W skrócie:
- FBC: Firebreak przyciągnęło maksymalnie 1992 graczy na PC w dniu premiery.
- Recenzje są mieszane, a społeczność narzeka na brak treści i problemy z matchmakingiem.
- Remedy planuje dwa duże rozszerzenia jeszcze w 2025 roku - na jesień i zimę.
Graczy mniej niż w dekadę starszym Max Payne 3
Remedy Entertainment zdecydowało się na ryzykowny krok. FBC: Firebreak to pierwsza gra studia zbudowana całkowicie z myślą o multiplayerze. Akcja rozgrywa się w uniwersum Control, ale sam tytuł mocno odbiega od przygód Jesse Faden. To kooperacyjna strzelanka pierwszoosobowa, w której gracze walczą z nadnaturalnymi zjawiskami w tzw. jobsite'ach - specjalnych strefach opanowanych przez siły z innego wymiaru.
Gra zadebiutowała 17 czerwca w modelu premium (cena: 167 zł), ale jednocześnie trafiła do Xbox Game Pass oraz PlayStation Plus Extra i Premium. To miało zagwarantować jej bazę graczy. Tak się jednak nie stało. Według danych z serwisu SteamDB, gra osiągnęła jedynie 1992 graczy w szczytowym momencie. Dla porównania: Control i Max Payne 3 - mimo że dużo starsze - wciąż potrafią przyciągać więcej aktywnych użytkowników.
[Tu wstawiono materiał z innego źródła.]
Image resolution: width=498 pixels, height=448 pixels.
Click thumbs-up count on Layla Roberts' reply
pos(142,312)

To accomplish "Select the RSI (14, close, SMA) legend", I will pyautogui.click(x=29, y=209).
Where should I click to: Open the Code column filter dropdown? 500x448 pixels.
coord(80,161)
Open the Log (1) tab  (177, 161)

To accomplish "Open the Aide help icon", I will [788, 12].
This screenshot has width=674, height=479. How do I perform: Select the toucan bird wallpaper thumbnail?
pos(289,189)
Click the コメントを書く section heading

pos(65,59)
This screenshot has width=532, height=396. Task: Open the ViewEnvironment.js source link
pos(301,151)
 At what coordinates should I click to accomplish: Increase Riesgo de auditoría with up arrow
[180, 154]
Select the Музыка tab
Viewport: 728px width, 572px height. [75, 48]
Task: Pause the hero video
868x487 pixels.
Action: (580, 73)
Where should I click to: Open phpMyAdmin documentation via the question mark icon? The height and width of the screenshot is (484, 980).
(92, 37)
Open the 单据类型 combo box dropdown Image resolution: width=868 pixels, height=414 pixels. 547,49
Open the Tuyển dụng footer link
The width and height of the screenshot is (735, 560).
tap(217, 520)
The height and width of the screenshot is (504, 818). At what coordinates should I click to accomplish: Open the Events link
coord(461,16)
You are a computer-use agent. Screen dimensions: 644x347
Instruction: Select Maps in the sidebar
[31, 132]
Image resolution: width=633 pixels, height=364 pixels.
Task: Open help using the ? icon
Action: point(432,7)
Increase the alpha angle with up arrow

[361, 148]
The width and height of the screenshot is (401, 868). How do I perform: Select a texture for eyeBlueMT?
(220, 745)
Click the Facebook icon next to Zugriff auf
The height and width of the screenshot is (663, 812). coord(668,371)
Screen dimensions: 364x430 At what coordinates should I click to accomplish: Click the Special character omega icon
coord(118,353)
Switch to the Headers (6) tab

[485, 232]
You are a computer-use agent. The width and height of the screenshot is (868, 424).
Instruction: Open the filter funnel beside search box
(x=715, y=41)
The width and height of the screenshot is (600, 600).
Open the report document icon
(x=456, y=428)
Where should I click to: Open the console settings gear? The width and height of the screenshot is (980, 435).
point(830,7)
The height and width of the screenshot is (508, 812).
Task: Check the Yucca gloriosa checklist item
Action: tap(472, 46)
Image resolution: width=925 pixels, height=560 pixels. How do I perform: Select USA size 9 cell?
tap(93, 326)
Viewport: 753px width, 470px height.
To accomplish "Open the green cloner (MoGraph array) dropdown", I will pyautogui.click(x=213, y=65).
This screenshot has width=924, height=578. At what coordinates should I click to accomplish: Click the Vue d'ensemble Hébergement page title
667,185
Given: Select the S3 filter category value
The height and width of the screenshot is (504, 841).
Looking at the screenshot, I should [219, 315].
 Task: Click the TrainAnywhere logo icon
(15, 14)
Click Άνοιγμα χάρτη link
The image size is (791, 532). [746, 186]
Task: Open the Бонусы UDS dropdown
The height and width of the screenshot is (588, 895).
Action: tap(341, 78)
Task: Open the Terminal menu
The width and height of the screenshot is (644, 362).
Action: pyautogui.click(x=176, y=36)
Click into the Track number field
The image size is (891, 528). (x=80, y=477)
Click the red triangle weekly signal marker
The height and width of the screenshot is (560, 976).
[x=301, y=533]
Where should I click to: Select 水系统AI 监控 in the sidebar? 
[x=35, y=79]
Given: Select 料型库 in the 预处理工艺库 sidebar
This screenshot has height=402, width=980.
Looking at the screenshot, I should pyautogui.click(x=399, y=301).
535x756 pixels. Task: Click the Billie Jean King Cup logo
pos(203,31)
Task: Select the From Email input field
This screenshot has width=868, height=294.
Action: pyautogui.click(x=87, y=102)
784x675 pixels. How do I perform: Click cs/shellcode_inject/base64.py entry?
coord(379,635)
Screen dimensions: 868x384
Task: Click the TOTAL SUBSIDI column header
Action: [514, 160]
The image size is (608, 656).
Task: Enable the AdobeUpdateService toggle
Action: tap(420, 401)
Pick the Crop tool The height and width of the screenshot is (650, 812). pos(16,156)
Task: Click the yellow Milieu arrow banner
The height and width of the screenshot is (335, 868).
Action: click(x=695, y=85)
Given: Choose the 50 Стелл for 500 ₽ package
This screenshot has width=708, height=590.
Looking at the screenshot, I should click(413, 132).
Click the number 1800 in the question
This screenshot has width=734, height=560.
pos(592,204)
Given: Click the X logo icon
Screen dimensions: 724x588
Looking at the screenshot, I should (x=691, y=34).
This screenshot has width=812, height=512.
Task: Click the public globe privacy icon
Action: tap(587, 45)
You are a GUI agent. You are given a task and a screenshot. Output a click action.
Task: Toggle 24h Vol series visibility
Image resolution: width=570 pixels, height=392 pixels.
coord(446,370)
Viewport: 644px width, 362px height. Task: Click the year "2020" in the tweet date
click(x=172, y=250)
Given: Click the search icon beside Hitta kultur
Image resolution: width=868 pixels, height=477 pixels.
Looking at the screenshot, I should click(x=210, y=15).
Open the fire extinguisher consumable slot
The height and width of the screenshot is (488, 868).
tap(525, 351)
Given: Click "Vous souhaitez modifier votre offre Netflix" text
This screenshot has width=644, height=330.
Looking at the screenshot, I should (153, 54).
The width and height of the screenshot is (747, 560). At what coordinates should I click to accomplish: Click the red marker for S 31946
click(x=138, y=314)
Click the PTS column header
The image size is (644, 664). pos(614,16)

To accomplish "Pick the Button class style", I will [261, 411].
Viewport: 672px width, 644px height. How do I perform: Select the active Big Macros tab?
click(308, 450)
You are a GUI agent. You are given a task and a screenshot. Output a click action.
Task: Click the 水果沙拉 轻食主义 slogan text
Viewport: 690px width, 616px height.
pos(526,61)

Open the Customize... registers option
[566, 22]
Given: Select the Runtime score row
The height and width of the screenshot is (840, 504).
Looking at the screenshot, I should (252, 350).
Nie ma tutoriali, nie ma graczy, nie ma… sensu?
Na forach na Steamie użytkownicy narzekają, że nie da się znaleźć chętnych do zabawy w żadnym z trybów. Gra cierpi na brak zawartości, a osoby, które jednak się do niej przekonały, kończą ją w 1-2 dni. Nie pomogła też decyzja, by zrezygnować z mechanik typowych dla gier-usług: nie ma battle passa, codziennych wyzwań ani mikropłatności.
W teorii to powinna być zaleta, ale w praktyce zabrakło czegokolwiek, co zatrzymałoby graczy na dłużej. Nawet podstawowy samouczek to dla wielu bariera - nie wiadomo, jak grać, jak używać umiejętności ani jak tworzyć drużyny. W efekcie produkcja Remedy już po tygodniu wygląda jak duch w bibliotece Steam.
Remedy nie składa broni
Thomas Puha, dyrektor komunikacji w Remedy, przyznał, że studio zamierza zebrać feedback z pierwszych tygodni i dopiero potem zdecydować, jak poprowadzi rozwój gry w 2026 roku. Na razie zaplanowano dwie duże aktualizacje - jedną na jesień, drugą na zimę 2025. Obie mają wprowadzić nowe lokacje, wrogów, przedmioty i systemy nagród.
Czy wiesz, że...
Remedy Entertainment kupiło pełne prawa do marki Control dopiero w 2024 roku, po wykupieniu ich od wydawcy 505 Games. Dzięki temu studio może teraz w pełni decydować o kierunku rozwoju uniwersum, także w kontekście sequela i potencjalnych spin-offów.